Coping After Breaking Up  –  What Can I Do?

One of the most difficult things to do when a relationship ends is to let go of the strong emotional ties that we may have for our ex-partners. It is hard not to think about what they are doing or thinking, how they are feeling, or whether they are okay or as miserable as we are. We have spent so much time making decisions that revolved around them adjusting that framework afterward takes time as well as intentional effort.

When is it time to stop investing our emotion into a dead relationship? Intentional effort is needed to identify when our thoughts hopelessly gravitate toward our ex-partners overshadowing the fact that most of the evidence points to ‘its over’. Easier said than done so how can we begin to heal and adjust?

Some strategies may include:

  • Allow yourself the right and time to grieve the loss as this is a normal process that is as essential to being human as breathing.
  • Creating and repeating uplifting / affirming statements about ourselves when we catch ourselves emotionally over-investing in.
  • Identify an emotional over-investment in our ‘dead’ relationship and do three push ups, sit ups, squats etc. (consider how fit we might become 🙂 .
  • Take three to five deep breaths (20 seconds each -> 5 inhale, 7 hold & 8 exhale) thinking of a positive during inhaling and a negative when exhaling (e.g. inhale calm… exhale upset)
  • Plan schedules heavily with activities to refrain from having “free-time” for a few weeks or even months
  • Increase self care activities (biking, bathing, reading, music etc.) catering to your personal likes and interests can be helpful distractions.

The biggest steps involve finding ways to intentionally redirect our emotional investments away from our ex-partners toward ourselves and others. Being loving to ourselves is so important even though this is difficult after a break-up. Positive  and caring thoughts and actions can prevent us from slipping into self-loathing, ‘stinkin thinkin’ and hyper-criticism which rapidly increases feelings of despair and hopelessness. Also, finding ways to do loving things for others (also called altruism), volunteering time to family, friends and even strangers is a great way to redirect emotional investment and soften the impact of grief and loss.

Making an investment in counseling is another form of self care. You can discover additional strategies for coping as well as new intrapersonal and interpersonal skills to help build healthy, exciting and enduring relationships. If you want to find out more contact one of our counsellors today!

 

Photo credit 1: clarita from morguefile.com
Photo credit 2: pippalou from morguefile.com

How many times do you hear this phrase from a spouse, boyfriend or girlfriend?  “We’ve grown apart”.

I wonder where and when we first heard this phrase? Was it in a movie or on a TV show?  Is it really true? Do people grow apart?  This sounds like an excuse to leave. Like the person who says this no longer has a say in the relationship. Perhaps they feel they have no ability to change, grow, develop and adopt new behaviours that will spark up and enhance the relationship.

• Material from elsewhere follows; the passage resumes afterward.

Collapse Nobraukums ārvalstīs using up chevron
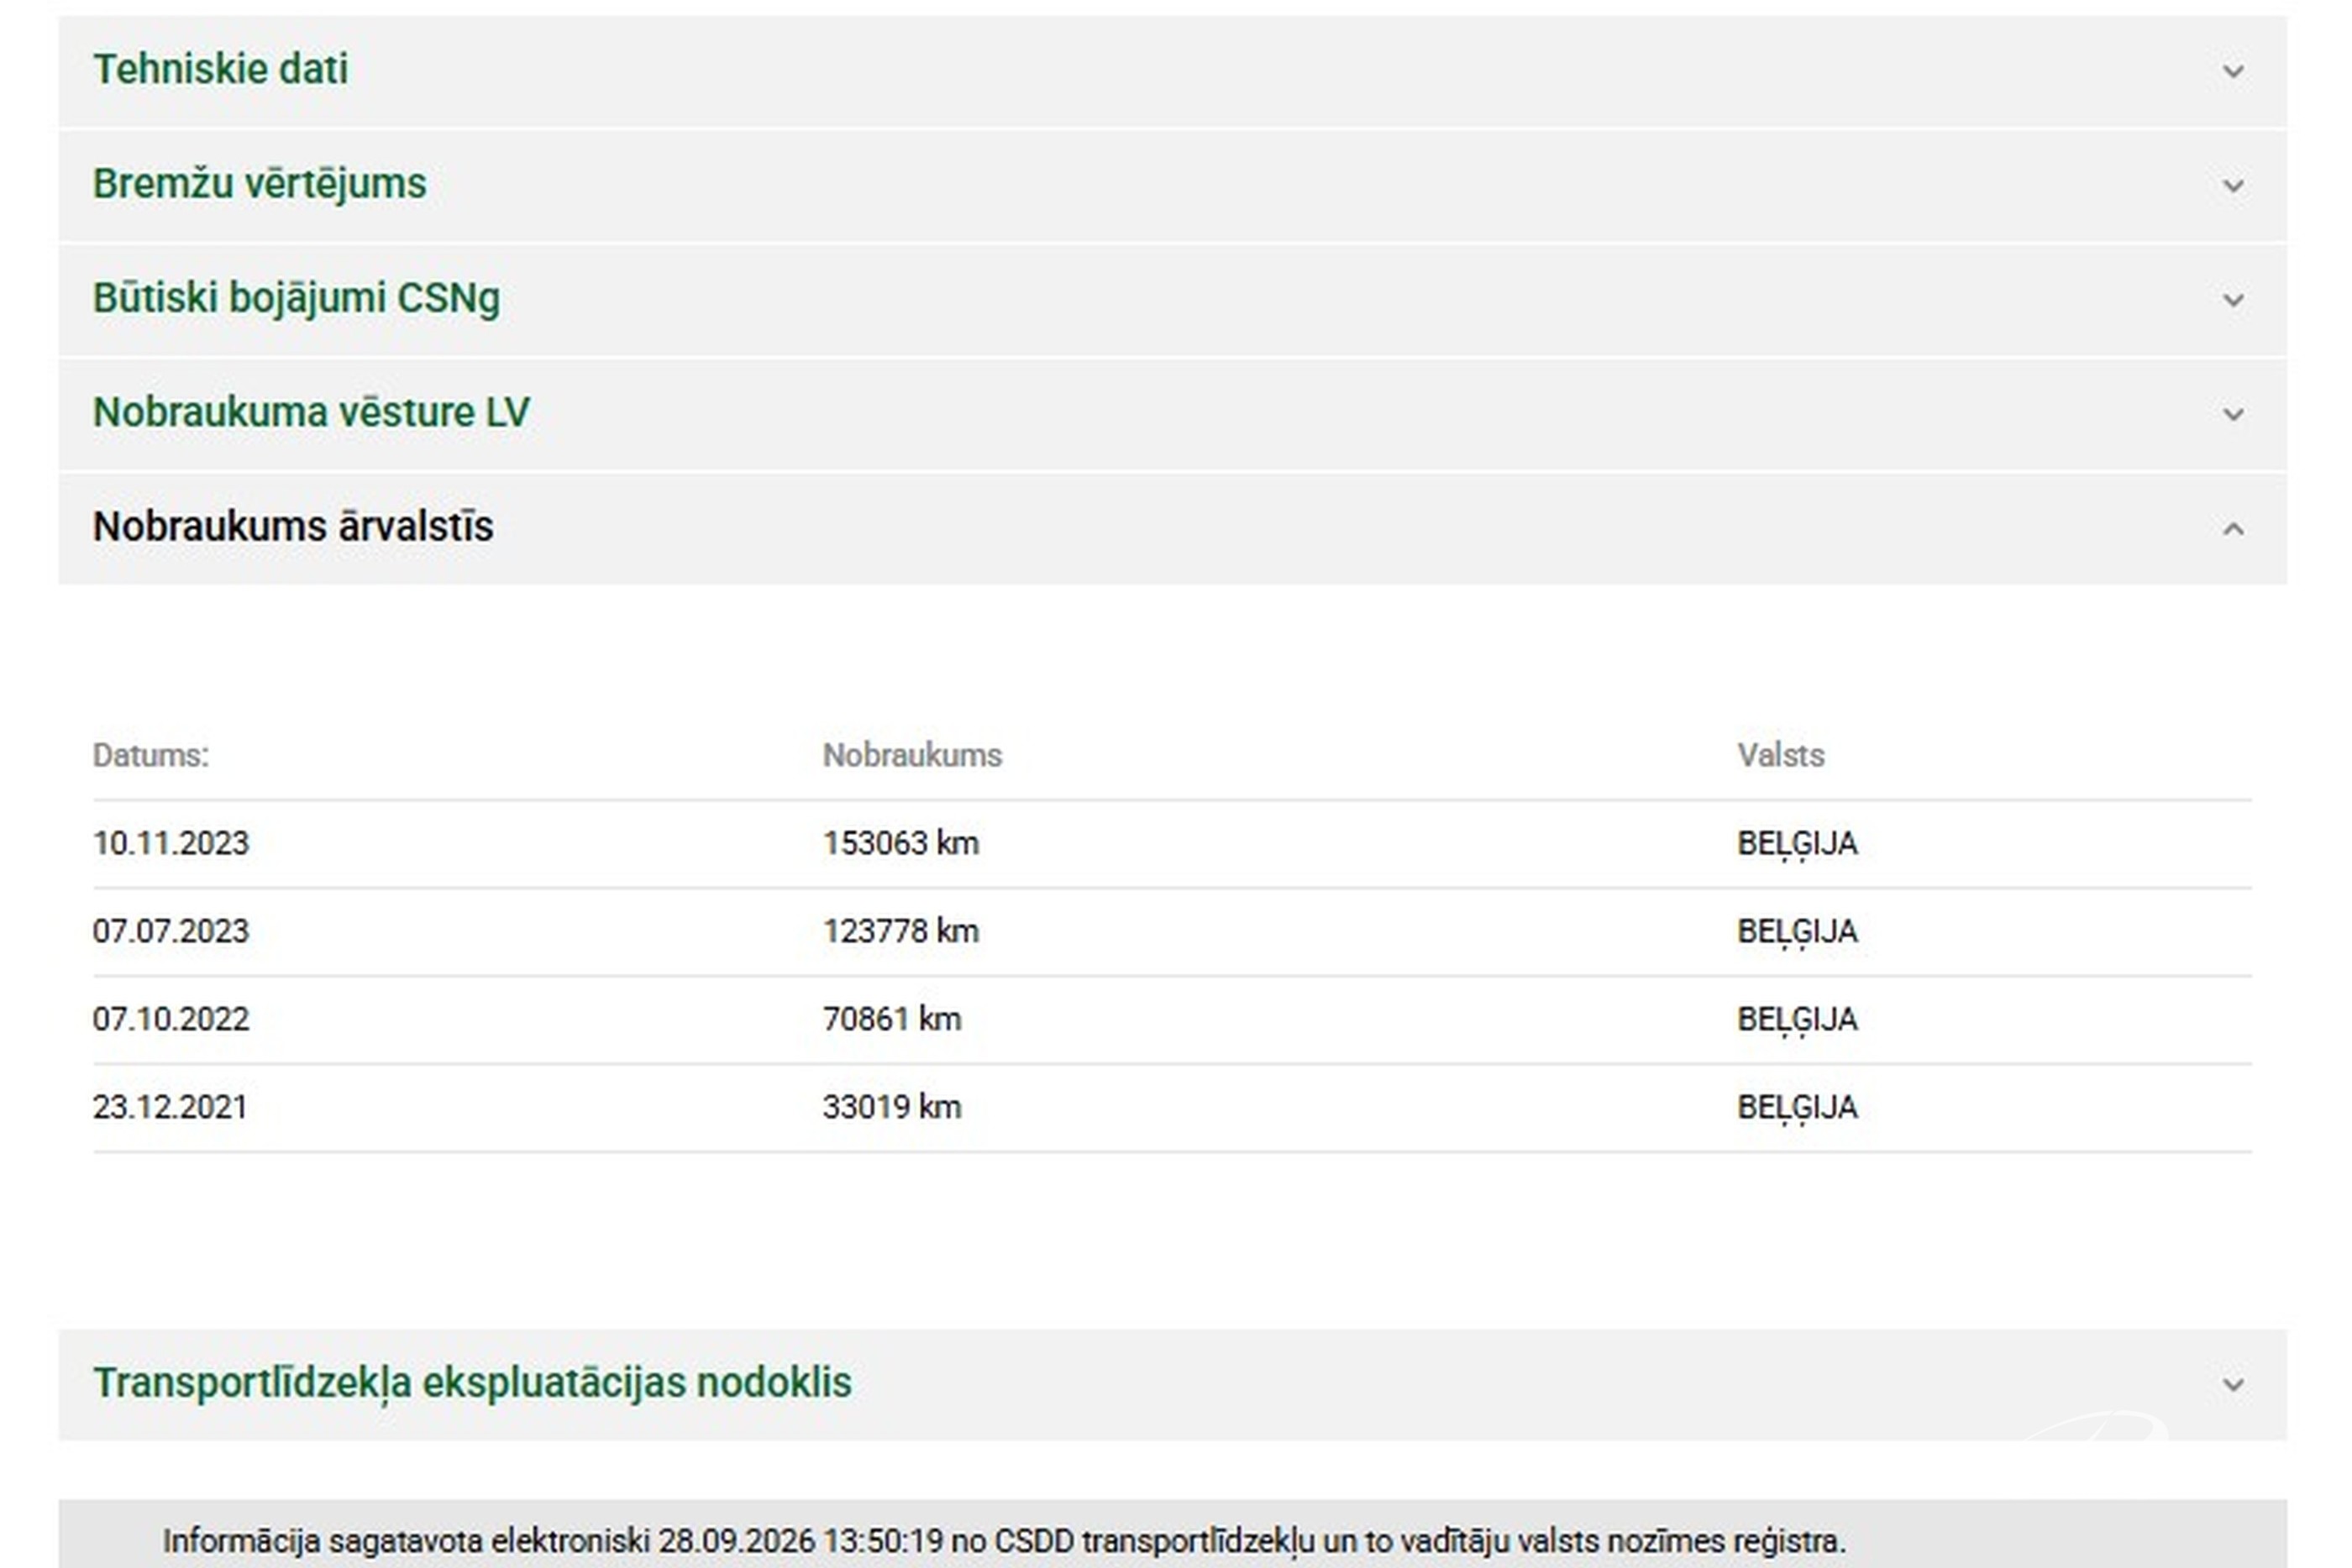 pos(2233,528)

Change in ourselves changes the way we relate with others. I don’t really think we grow apart as much as we make choices, a series of decisions that are not supportive to the relationship. Choices can be made arbitrarily, without considering the other’s opinion. Maybe we are not open to getting their feedback?  These can certainly take away from intimacy and reduce closeness. Another behaviour or action that is harmful to romance and dating relationships is not really hearing the other person’s concerns or feelings. These are just a few ways we can be choosing, whether we are aware of it or not, to create distance in the relationship.

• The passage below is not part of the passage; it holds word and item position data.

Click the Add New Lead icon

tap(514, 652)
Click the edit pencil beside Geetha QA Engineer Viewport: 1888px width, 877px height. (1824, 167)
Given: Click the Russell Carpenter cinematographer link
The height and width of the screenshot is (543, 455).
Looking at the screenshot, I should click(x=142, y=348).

Long before the break-up, the realization we are no longer close, both partners have usually made thousands of decisions against closeness, detrimental to the construction of a wonderful and amazing intimate romance.

Making positive choices and taking action for the relationship include politeness, calm negotiations, hearing one another and acting upon what is heard, punctuality and sharing of day-to-day tasks and chores to name just a few. Additionally, reading a few good books on ways to build a healthy romantic relationship (e.g. The Five Love Languages by Gary Chapman or Love and Respect by Dr Emerson Eggeriches) can greatly assist couples in their journey toward romantic joy and satisfaction.

Combining this with coaching, before things are “too bad” is also a good idea. Our counsellors located in Oshawa are professionally trained to guide you to healthier communication, interpersonal skill development and toward the quality relationship you desire. Like the roots and branches of trees intertwined, gradually over time, so too can couples learn how to become closer, more caring, empathetic and understanding. Each person can choose to develop more positive and optimistic views which in turn increases positive feelings and behaviours toward one another.